Related Work & Insights¶
- vs. IKE: IKE leverages retrieval-augmented in-context learning to maintain a stable baseline but struggles with multihop knowledge propagation. Hybrid-DMKG enables explicit reasoning chains through structured KG traversal.
- vs. MEND/SERAC: Parameter-modification methods nearly completely fail on multihop reasoning (H-Acc ≈ 0%), demonstrating that single-hop editing capability does not generalize to multihop settings.
- vs. MQUAKE: MMQAKE extends pure-text multihop knowledge editing evaluation to the multimodal setting, adding dimensions of visual paraphrase robustness and step-wise assessment.
The use of knowledge graphs as external knowledge stores demonstrates unique advantages in knowledge editing scenarios, enabling precise localization and modification of specific triples.

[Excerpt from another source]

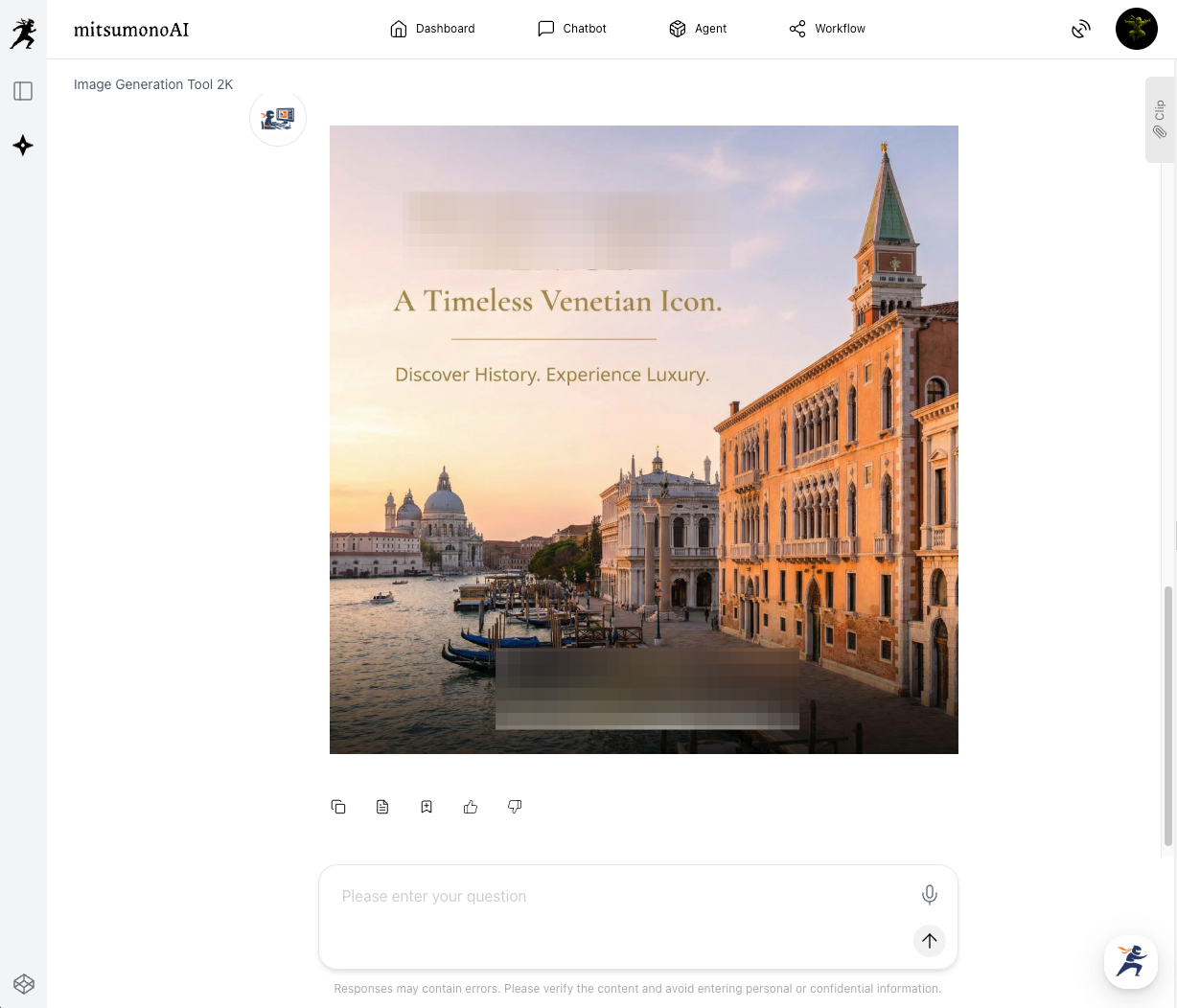Open the Workflow section
Viewport: 1177px width, 1008px height.
pyautogui.click(x=827, y=29)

The dual-channel reasoning with reflection-based decision-making is a design pattern generalizable to other tasks requiring multi-source evidence fusion. The step-wise evaluation protocol of MMQAKE establishes a more rigorous standard for future multihop reasoning research.
Rating¶
- Novelty: ⭐⭐⭐⭐ — First multimodal multihop knowledge editing benchmark combined with a DMKG-based hybrid reasoning framework.
- Experimental Thoroughness: ⭐⭐⭐⭐ — Multiple backbones, ablation studies, hop-wise analysis, and no-alias control experiments.
- Writing Quality: ⭐⭐⭐⭐ — Problem formulation is clear; Figures 1 and 2 provide intuitive illustrations.
- Value: ⭐⭐⭐⭐ — Addresses an important problem and contributes a usable benchmark, though absolute H-Acc values still leave substantial room for improvement.